[Opening RECORDS FOR THIS EXERCISE section]

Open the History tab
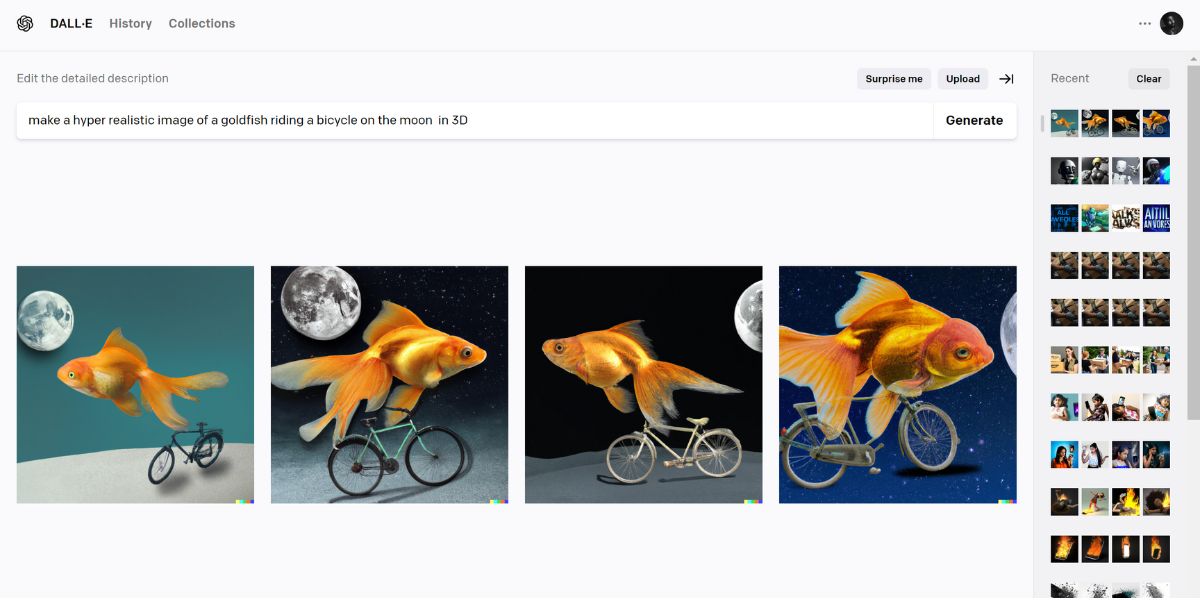 coord(130,24)
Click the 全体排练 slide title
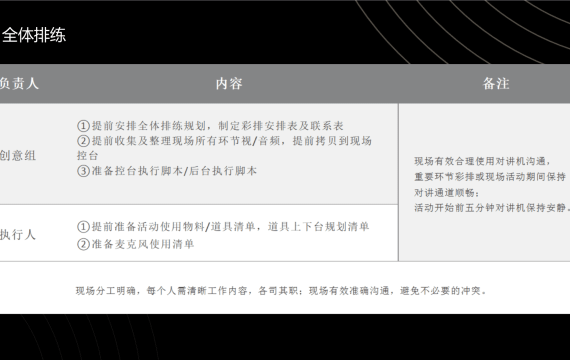570x360 pixels. [x=34, y=35]
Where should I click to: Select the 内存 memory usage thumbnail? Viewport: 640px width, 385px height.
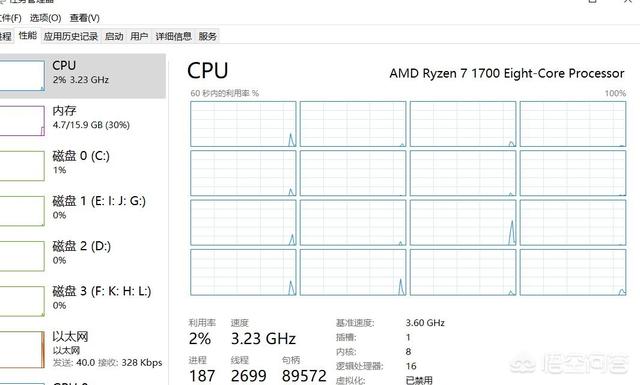pos(22,121)
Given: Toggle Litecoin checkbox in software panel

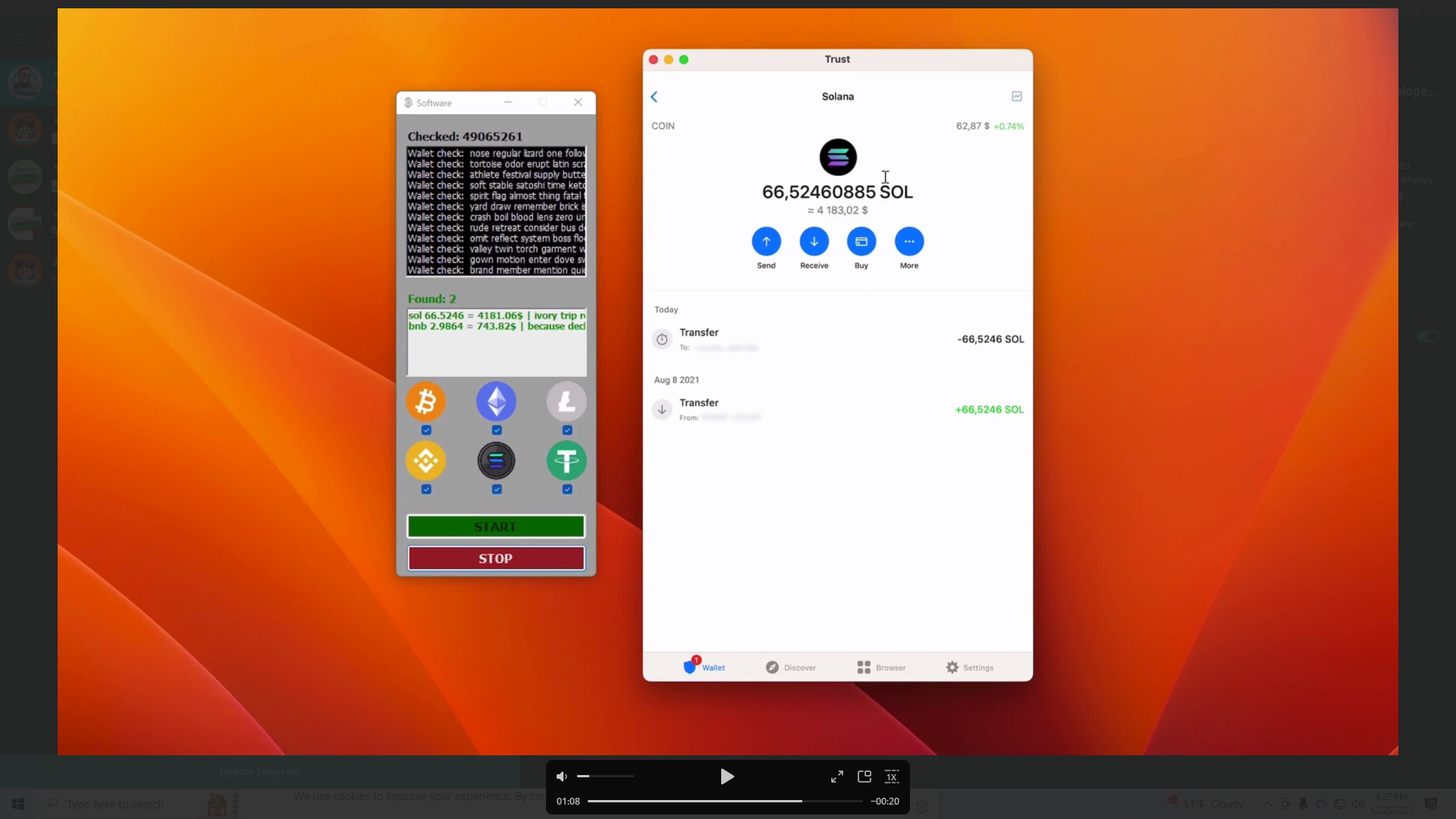Looking at the screenshot, I should click(x=567, y=430).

[Closing RECORDS FOR THIS EXERCISE section]

- [TASK STATEMENT]
When you transcribe the lines above, keep every word exact but leave the pictures behind.

- [EXERCISE OUTPUT]
Open the History tab
 coord(130,24)
Click the 全体排练 slide title
570x360 pixels. [x=34, y=35]
Where should I click to: Select the 内存 memory usage thumbnail? Viewport: 640px width, 385px height.
pos(22,121)
Given: Toggle Litecoin checkbox in software panel

Looking at the screenshot, I should click(x=567, y=430).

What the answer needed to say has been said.